USA – Ghana: Einige Amis hören den Schuss nicht

Das Schöne bei einer Fußball-WM ist, dass man sich an den Nicht-Deutschland-Spieltagen durchaus auch mal für andere Mannschaften begeistern darf. Nachdem sich die Lady im Spiel USA – England für die Boys, ich wiederum für die Insel-Kicker begeistert hatte (bis zur 50. Minute jedenfalls), spielen die Amerikaner heute gegen Ghana. Da ist man als USA-Fan doch auch Unterstützer, oder?

Wobei mich freut, dass der Sport nun nach vielen Versuchen auch in den USA angekommen ist, auch wenn Soccer ein doofes Wort ist. Auf jeden Fall gibt es Qoutenrekorde und volle Kneipen, berichtet tagesschau.de. Das íst doch mal etwas feines, auch wenn Basketball, Football und Baseball natürlich noch viel besser ankommen.

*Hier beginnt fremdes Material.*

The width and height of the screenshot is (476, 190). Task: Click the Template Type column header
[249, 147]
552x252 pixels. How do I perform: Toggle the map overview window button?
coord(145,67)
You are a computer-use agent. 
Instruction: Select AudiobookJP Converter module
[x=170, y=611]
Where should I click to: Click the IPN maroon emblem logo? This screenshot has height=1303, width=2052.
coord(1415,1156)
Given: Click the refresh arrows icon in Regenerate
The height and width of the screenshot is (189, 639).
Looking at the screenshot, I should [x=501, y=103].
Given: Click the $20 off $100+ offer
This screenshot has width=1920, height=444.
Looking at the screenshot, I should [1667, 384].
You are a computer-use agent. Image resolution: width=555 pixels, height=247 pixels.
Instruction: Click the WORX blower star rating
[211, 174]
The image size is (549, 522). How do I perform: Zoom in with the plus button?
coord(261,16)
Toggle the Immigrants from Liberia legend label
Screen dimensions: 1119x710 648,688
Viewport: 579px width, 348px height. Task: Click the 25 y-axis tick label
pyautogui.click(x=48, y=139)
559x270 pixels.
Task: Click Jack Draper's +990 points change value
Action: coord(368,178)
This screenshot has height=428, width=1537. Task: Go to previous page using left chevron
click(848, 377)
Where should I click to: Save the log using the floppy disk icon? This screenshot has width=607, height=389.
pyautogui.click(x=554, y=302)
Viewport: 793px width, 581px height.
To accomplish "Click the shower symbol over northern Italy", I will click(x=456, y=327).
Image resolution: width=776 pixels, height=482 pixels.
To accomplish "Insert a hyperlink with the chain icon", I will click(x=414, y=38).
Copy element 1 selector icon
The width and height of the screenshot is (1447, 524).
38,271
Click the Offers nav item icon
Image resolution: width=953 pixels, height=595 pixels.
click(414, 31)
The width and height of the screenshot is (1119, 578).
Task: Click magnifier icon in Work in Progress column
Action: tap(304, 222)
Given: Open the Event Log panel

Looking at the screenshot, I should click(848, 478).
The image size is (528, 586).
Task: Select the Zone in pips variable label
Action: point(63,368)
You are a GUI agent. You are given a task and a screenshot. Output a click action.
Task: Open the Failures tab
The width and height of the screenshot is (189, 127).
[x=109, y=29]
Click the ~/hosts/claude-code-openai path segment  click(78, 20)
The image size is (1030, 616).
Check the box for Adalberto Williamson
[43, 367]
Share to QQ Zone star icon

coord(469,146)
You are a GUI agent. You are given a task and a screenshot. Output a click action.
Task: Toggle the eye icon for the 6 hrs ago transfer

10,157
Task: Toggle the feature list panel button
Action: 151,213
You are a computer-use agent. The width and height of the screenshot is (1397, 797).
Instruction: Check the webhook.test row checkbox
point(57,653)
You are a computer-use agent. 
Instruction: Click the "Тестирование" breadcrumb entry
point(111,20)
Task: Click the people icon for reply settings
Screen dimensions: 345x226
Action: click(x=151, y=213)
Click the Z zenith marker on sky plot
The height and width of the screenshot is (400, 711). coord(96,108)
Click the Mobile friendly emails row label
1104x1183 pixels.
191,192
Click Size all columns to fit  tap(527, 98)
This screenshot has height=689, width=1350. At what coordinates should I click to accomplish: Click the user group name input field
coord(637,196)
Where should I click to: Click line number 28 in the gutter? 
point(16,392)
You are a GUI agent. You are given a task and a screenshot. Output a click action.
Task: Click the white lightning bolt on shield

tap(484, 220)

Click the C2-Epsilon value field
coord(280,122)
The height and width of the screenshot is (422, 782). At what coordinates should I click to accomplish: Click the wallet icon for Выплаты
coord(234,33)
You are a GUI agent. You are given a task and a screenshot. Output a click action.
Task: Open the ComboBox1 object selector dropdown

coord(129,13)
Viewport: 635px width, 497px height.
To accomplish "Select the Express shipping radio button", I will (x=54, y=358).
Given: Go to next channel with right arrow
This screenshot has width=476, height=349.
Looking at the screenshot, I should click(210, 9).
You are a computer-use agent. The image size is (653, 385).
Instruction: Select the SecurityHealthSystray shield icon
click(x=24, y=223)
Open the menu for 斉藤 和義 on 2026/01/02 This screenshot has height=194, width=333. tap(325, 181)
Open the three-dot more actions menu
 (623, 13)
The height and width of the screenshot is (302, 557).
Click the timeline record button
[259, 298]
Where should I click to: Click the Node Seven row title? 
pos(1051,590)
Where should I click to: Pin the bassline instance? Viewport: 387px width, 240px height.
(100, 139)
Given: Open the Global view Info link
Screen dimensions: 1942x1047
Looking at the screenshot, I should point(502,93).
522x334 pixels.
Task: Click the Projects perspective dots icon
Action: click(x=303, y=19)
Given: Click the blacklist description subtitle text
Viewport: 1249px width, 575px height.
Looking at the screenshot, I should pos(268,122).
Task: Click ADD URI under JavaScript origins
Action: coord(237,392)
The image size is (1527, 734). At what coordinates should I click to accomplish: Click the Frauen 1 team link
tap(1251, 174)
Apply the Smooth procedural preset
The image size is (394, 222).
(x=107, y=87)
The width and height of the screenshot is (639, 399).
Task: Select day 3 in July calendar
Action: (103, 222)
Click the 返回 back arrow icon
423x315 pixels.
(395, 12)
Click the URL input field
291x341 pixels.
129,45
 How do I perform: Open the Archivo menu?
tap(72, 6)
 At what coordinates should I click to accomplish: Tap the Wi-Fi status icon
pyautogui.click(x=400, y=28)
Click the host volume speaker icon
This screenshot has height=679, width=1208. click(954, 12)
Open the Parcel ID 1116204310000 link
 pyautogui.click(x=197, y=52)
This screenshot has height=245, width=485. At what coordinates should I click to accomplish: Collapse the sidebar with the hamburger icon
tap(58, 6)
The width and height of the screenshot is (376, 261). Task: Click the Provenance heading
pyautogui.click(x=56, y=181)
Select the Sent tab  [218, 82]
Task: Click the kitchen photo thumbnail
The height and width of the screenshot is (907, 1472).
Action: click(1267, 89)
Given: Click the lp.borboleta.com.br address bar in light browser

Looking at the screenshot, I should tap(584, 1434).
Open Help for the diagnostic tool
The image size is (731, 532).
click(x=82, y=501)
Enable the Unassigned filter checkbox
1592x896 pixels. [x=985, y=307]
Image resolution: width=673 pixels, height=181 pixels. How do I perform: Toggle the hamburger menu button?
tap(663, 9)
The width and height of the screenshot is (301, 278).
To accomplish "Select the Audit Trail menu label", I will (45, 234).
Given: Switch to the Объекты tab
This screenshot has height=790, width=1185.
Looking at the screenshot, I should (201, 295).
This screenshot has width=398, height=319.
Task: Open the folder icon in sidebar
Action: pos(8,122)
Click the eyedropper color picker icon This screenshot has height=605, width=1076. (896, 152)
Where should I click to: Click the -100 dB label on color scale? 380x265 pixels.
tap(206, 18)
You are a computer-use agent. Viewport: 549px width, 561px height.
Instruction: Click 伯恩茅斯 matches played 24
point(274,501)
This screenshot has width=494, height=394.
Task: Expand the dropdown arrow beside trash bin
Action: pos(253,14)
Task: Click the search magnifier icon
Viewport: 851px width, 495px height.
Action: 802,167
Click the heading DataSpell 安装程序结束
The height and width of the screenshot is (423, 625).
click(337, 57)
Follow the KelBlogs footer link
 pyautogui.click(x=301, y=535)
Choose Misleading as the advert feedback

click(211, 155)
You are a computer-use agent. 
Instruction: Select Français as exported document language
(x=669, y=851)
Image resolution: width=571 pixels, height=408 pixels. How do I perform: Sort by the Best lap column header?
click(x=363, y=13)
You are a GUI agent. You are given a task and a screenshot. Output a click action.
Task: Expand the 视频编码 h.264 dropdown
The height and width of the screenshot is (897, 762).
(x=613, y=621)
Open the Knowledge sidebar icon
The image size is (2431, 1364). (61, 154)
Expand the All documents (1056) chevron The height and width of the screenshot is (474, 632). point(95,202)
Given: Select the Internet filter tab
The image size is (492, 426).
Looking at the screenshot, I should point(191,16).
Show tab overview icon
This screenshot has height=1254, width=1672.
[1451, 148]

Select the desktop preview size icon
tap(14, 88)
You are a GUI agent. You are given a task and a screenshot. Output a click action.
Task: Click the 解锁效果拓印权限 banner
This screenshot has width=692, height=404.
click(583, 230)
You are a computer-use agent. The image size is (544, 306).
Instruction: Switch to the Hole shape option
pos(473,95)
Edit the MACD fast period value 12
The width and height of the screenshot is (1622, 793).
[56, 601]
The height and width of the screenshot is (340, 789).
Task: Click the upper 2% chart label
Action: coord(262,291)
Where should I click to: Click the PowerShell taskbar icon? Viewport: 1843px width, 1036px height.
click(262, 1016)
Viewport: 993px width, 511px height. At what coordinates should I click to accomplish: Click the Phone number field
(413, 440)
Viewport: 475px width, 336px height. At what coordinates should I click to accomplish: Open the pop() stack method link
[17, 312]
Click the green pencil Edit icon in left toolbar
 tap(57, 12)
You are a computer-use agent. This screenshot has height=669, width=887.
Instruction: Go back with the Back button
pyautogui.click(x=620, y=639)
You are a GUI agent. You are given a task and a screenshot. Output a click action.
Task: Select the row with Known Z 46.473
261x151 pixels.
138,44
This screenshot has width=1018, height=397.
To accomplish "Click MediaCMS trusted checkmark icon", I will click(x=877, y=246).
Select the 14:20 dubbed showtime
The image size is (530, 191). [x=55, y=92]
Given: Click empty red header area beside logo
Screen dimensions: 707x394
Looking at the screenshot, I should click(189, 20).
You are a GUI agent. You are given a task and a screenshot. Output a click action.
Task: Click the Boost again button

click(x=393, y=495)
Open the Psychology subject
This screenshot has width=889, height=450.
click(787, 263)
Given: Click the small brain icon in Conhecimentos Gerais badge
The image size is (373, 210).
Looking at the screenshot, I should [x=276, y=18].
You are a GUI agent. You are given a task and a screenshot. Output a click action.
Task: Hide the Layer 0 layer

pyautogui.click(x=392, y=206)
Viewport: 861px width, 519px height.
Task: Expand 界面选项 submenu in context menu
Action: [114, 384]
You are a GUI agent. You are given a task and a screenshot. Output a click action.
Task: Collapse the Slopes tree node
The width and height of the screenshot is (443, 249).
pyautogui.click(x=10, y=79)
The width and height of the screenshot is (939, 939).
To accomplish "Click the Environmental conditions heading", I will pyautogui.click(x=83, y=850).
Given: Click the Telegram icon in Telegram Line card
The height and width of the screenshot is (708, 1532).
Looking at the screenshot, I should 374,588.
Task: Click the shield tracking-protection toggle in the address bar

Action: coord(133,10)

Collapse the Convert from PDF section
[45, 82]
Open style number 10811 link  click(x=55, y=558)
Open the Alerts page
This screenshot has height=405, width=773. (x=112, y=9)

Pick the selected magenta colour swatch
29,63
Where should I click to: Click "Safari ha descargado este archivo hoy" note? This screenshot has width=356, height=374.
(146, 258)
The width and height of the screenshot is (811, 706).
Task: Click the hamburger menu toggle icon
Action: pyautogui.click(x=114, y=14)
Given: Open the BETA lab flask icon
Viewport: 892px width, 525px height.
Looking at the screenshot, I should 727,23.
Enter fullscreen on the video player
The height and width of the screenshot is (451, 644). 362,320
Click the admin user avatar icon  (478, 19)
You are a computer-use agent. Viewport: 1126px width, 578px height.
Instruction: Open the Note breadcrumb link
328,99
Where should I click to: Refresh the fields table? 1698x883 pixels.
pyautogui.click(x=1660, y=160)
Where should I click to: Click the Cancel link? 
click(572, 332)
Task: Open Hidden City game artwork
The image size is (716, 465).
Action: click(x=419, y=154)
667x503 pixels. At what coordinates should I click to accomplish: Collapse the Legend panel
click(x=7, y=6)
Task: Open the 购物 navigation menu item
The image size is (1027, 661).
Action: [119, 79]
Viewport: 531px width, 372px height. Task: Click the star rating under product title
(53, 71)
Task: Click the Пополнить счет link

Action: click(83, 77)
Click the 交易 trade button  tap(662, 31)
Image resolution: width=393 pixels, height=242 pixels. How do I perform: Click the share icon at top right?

Zumal bei den Konservativen Rechten, die sich in letzter Zeit ja ziemlich dämlich benehmen – haben Sarah Palin als Frontfrau und veranstalten eine ultrakonservative Tea Party-Bewegung. Jetzt erklären sie Soccer für „unamerikanisch“. Spiegel online berichtet darüber. Bezeichnend für das Niveau der Rechten ist diese unglaublich dämliche Aussage:

„Wir wollen die WM nicht, wir mögen die WM nicht, wir mögen Fußball nicht, wir wollen nichts damit zu tun haben!“, bellt Glenn Beck, das selbsternannte Sprachrohr der vergrätzten Tea-Party-Populisten. „Egal, wie ihr es uns zu verkaufen versucht. Egal, wie viele Promis ihr kriegt. Egal, wie viele Bars früher aufmachen. Egal, wie viele Bier-Werbespots sie zeigen.“

Beck, der mit seiner polemischen Radiostunde und einer ähnlichen TV-Show auf Fox News trotz anhaltenden Quotenverfalls immer noch Millionen konservative Amerikaner aufpeitscht, hegt gegen den „unamerikanischen“ Fußball eine ähnliche Aversion wie gegen US-Präsident Barack Obama. „Obamas Politik ist wie die WM“, zetert er bebend: „Dem Rest der Welt gefällt Barack Obamas Politik. Uns nicht.“

Schlimmer noch: Fußball bedroht seiner Meinung nach Amerikas Status als Supermacht. Warum? Wegen der Randale:

Fußballfans, findet Beck, seien sowieso die randalefreudigsten aller Fans („Ich habe noch nie Baseball-Randale gesehen“) – weshalb Soccer („dieser Mist“) nichts Geringeres sei als eine Bedrohung der Supermacht Amerika: „Ich hasse es wahrscheinlich so sehr, weil der Rest der Welt es so sehr liebt.“ Widerstand sei also eine Patriotenpflicht: „Ich bin ein Amerikaner!“

Klar, es gibt Idioten, die sich prügeln. Aber hey, das sind eben Idioten. In der US-Gesellschaft gibt es genügend von solchen Leuten, die sich aber eben nicht beim Sport treffen, sondern sonstwo. Ist das ein Unterschied? Nö.

Mich freut der Erfolg des Fußballs in den USA. Denn heute kann ich mal Amerika feiern. Einfach so. Vielleicht gewinnen sie ja sogar.

Und morgen sind wir dann alle wieder Deutschland. Im Viertelfinale treffen wir uns dann.